The Metropolitan Transportation Authority held its last March community meeting at the Roxbury Park Community Center this week and attendance was noticeably lower than at previous MTA forums held in Beverly Hills.
“There are fewer of our residents here,” City Councilman John Mirisch said during the public comment period of the Tuesday meeting. He said it was possible that more people stayed home because “they don’t feel they’re being heard or taken seriously. I hope that’s not the case.”
The MTA is in the final phase of the environmental analysis for the Westside Subway Extension, which is an expansion of the Metro Purple Line from its Wilshire/Western station to the Westwood Veterans Hospital. Estimated to cost $5.1 billion if completed by 2022, the project calls for seven new subway stations that together are projected to serve 50,000 riders daily.
The route extension will travel through Beverly Hills to proposed stops at Wilshire/La Cienega and Wilshire/Rodeo, then onward to one of two proposed stops in Century City. The first proposed Century City stop would require a route that goes under Santa Monica Boulevard to Avenue of the Stars. The other calls for one that travels under Lasky Drive to Constellation Boulevard and Avenue of the Stars.
Many Beverly Hills officials and residents favor the Santa Monica route and have shown frustration with the MTA’s exploration of the Constellation Boulevard option because the latter would require tunneling under homes and Beverly Hills High School. Metro officials say the Constellation route would place the Century City station close to the town’s center and in an area of high pedestrian traffic. Many who reside outside Beverly Hills agree.
“Having the stop at Constellation ensures that everyone can go to the mall, everyone can go to the hotels around the area, everyone can use it to commute from all over,” University of Southern California student Nick Leathers said during the public comment period. “Especially for my generation…convenience is the top priority for mass transit and by having a stop at Constellation Boulevard, it’s the most convenient option and choice for anyone riding the subway.”
Hollywood resident Alexander Friedman also spoke out in favor of the Constellation route.
“I’m disappointed with the city of Beverly Hills because they showed their N.I.M.B.Y attitude,” he said, referring to the acronym that stands for the phrase “not in my backyard,” which is used to describe people's opposition to proposed development close to their homes. “Subway systems all over the world go under major public properties, schools, residences, etc.”
Before the Constellation Boulevard option came into consideration, the Santa Monica Boulevard route was the starting point for Metro’s evaluation of where to tunnel between Beverly Hills and Century City.
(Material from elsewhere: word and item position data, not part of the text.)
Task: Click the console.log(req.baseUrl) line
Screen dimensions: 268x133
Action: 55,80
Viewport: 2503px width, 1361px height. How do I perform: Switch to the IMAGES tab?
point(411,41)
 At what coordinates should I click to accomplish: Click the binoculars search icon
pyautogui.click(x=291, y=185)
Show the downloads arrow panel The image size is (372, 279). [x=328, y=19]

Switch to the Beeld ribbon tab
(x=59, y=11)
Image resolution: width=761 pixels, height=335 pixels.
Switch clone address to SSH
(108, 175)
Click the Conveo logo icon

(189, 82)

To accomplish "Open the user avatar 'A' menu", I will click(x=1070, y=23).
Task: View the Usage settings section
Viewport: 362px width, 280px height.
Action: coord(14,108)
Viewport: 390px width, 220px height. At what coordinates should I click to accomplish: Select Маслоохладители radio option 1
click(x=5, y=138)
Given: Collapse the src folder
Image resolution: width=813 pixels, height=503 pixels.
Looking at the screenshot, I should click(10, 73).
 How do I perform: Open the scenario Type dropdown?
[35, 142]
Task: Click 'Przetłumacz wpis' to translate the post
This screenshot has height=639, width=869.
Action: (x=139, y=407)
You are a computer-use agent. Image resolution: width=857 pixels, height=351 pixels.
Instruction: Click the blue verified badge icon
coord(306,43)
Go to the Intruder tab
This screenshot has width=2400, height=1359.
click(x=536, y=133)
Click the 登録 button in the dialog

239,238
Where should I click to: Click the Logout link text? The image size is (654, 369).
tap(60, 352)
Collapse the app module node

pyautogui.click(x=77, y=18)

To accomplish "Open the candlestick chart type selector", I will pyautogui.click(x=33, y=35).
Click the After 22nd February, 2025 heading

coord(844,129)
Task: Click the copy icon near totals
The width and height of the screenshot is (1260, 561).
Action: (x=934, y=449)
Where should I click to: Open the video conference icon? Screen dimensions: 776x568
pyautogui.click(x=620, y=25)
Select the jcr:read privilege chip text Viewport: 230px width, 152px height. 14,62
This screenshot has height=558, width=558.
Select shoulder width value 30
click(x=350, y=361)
That route would place a subway station in a low-density residential area at the northern edge of Century City adjacent to the Los Angeles Country Club golf course.
However, Metro contractors are still conducting geotechnical tests to determine whether tunneling under Santa Monica Boulevard is safe due to its close proximity to the Santa Monica fault.
“Neither the city, the school district or the homeowners in Beverly Hills are opposed to the Westside Extension,” said Ken Goldman, president of the South West Beverly Hills Homeowners Association, who spoke out against the Constellation route during the public comment period. “Indeed the Beverly Hills mass transit committee unanimously supported the extension when we were told [by Metro] that the stop would be at Santa Monica Boulevard and Avenue of the Stars. Metro knew about the earthquake fault—the seismic issues—years ago.”
Aside from the debate over where to place the Century City stop, several attendees expressed concern over the lack of multiple entryways to the new stations.
“Subway entrances, just quite logistically and logically, there’s several of them,” Mirisch said while addressing those at the meeting. “That should be something that Metro should be looking at and focusing on, because you simply don’t want to have people unnecessarily having to walk across large thoroughfares.…I understand there are financial considerations but you’re also talking about thinking long-term.”
Westside Subway Extension Project Director David Mieger said constructing multiple entrances for a single subway station was possible in the future. Currently, only stations located in Downtown Los Angeles have more than one portal.
“We’re proposing to build one for each [Westside Subway Extension] station and then we may have other entrances that get developed over time.”